Write a small java app that will connect to web-service, get the data it wants and place it on HDFS.
Run the app before starting the MR job. You can run it from any node, since the data will end up on HDFS.
Then your map-reduce job can read the data from HDFS. Much more scalable and the way Hadoop is meant to work.
I would recommend using Oozie to tie the jobs together. Use Java Action for the web-service connection part, and then MR action for your map-reduce job. Oozie will make it easy to skip the MR job if the web-service step failed.
12-25-2013 11:12 AM
The problem is we are using oozie and through java action, we thought of doing. But M/R data need to pass to this java class and can we accomplish this through oozie.
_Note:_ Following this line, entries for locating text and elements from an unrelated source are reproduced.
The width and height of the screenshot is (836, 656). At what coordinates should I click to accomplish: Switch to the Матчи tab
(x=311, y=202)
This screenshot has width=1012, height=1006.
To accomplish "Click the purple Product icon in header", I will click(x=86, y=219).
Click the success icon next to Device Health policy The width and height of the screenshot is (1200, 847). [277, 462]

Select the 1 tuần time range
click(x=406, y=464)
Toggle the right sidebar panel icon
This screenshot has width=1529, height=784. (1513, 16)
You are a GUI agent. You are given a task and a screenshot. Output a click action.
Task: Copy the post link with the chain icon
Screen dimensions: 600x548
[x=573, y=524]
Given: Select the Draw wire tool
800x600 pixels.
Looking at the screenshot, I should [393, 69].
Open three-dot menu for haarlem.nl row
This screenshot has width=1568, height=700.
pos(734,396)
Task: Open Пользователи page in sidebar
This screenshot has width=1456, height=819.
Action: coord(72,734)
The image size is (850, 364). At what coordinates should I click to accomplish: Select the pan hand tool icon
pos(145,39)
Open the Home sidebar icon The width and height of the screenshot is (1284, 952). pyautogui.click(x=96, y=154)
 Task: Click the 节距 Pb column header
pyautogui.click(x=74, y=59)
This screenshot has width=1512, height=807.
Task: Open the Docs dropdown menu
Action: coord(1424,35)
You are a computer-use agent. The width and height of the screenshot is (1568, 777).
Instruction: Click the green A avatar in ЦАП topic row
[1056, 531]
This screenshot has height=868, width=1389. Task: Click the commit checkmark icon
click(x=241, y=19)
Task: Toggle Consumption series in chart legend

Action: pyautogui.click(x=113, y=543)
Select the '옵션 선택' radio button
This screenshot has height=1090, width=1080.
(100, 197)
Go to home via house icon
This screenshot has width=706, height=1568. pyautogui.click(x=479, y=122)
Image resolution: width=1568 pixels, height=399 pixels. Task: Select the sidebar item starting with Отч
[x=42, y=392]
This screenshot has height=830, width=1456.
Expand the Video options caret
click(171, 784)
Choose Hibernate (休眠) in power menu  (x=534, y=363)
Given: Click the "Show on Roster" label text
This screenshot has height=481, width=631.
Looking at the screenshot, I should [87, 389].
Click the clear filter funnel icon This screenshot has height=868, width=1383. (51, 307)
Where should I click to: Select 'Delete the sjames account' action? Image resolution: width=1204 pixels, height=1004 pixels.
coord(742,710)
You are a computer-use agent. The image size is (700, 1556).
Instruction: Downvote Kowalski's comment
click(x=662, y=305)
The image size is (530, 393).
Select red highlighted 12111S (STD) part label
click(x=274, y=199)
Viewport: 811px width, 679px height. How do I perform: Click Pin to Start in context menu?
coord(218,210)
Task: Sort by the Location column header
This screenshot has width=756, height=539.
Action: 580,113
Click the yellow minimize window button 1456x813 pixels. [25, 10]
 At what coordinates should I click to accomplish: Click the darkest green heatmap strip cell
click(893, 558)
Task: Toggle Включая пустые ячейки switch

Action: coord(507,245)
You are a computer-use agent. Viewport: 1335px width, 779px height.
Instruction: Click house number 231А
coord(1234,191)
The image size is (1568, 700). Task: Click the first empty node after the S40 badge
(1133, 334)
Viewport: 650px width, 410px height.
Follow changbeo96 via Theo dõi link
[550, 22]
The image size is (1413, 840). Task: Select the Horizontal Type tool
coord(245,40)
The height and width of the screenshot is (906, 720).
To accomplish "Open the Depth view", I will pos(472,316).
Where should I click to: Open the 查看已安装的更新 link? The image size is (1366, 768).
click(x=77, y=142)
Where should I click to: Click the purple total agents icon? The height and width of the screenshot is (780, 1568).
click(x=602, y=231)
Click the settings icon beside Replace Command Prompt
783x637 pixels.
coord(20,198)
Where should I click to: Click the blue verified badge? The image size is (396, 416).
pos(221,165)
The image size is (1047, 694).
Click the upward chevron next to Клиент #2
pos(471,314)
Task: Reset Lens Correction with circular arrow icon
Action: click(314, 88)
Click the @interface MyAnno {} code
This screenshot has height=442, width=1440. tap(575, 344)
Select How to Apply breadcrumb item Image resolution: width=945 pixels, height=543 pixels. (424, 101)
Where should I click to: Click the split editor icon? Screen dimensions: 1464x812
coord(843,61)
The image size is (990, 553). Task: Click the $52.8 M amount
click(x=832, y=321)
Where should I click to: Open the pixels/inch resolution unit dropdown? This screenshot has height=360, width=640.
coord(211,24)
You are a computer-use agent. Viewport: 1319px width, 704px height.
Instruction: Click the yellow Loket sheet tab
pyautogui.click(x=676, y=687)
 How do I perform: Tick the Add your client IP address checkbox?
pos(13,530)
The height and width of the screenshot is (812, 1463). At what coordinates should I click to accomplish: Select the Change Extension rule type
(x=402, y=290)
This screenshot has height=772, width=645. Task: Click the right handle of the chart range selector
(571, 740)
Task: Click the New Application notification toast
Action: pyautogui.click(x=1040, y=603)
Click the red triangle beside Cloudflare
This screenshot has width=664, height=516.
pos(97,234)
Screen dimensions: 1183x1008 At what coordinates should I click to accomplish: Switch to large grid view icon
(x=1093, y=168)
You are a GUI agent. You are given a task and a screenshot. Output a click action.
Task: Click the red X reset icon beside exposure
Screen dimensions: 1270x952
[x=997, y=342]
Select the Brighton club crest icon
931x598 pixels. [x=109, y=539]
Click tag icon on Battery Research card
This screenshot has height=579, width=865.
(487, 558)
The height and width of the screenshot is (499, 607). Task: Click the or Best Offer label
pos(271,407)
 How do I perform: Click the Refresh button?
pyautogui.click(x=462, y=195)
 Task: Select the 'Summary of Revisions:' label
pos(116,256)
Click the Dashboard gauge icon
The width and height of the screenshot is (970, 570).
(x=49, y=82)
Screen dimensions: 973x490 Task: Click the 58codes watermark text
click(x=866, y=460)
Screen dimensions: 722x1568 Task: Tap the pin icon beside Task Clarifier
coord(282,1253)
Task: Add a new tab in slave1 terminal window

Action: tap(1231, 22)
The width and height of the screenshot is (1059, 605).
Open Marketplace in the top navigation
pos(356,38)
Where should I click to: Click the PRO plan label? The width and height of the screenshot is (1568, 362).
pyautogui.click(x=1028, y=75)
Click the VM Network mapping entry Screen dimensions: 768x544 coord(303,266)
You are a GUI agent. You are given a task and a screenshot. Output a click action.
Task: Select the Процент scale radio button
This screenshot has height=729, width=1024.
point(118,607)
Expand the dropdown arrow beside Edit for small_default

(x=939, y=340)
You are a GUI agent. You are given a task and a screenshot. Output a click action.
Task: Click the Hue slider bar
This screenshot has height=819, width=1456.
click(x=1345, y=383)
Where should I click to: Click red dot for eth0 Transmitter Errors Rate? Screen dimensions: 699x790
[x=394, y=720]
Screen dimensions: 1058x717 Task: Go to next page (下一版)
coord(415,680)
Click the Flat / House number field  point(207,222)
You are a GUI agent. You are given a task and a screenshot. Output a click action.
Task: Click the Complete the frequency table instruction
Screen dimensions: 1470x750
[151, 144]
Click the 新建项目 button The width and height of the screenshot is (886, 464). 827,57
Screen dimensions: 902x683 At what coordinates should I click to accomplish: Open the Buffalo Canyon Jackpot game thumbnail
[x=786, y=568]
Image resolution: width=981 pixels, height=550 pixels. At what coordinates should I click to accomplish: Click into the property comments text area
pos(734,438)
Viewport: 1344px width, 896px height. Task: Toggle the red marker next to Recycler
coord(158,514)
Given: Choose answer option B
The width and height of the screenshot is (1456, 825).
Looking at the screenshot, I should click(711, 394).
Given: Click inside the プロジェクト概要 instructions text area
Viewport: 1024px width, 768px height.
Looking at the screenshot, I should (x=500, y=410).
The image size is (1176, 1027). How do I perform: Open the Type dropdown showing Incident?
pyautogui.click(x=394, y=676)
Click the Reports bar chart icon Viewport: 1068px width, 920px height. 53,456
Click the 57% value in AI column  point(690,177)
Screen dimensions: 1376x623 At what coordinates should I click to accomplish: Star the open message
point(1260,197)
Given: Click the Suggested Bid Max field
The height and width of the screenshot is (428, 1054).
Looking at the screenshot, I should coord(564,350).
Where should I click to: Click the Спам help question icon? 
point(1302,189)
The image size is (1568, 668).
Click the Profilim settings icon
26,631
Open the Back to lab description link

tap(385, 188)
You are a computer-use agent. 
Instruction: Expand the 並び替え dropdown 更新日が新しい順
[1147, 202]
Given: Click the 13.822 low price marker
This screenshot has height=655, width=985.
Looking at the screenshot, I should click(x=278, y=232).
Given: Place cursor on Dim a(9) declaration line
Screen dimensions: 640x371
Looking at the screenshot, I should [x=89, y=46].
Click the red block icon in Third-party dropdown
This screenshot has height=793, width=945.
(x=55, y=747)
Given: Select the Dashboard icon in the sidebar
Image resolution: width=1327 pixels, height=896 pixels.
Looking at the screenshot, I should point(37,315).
MR-out-a variabile-> that variable-pass to java class which invokes webservice -- can I complish this through oozie.
12-25-2013 05:06 PM
Mmm.... passing a variable from java action to MR action is easy, you use capture-output for that (http://blog.cloudera.com/blog/2013/03/how-to-use-oozie-shell-and-java-actions/)
But MR jobs don't really output variables. They are for reading lots of data and writing lots of data out. With many possible reducers, its not clear even which output to capture. If you need MR to pass data to a Java action, I'd have MR include it in the output its writing to HDFS and have Java action read this output.
But I'd also double-check if you really need MR for whatever you are doing that generates this variable.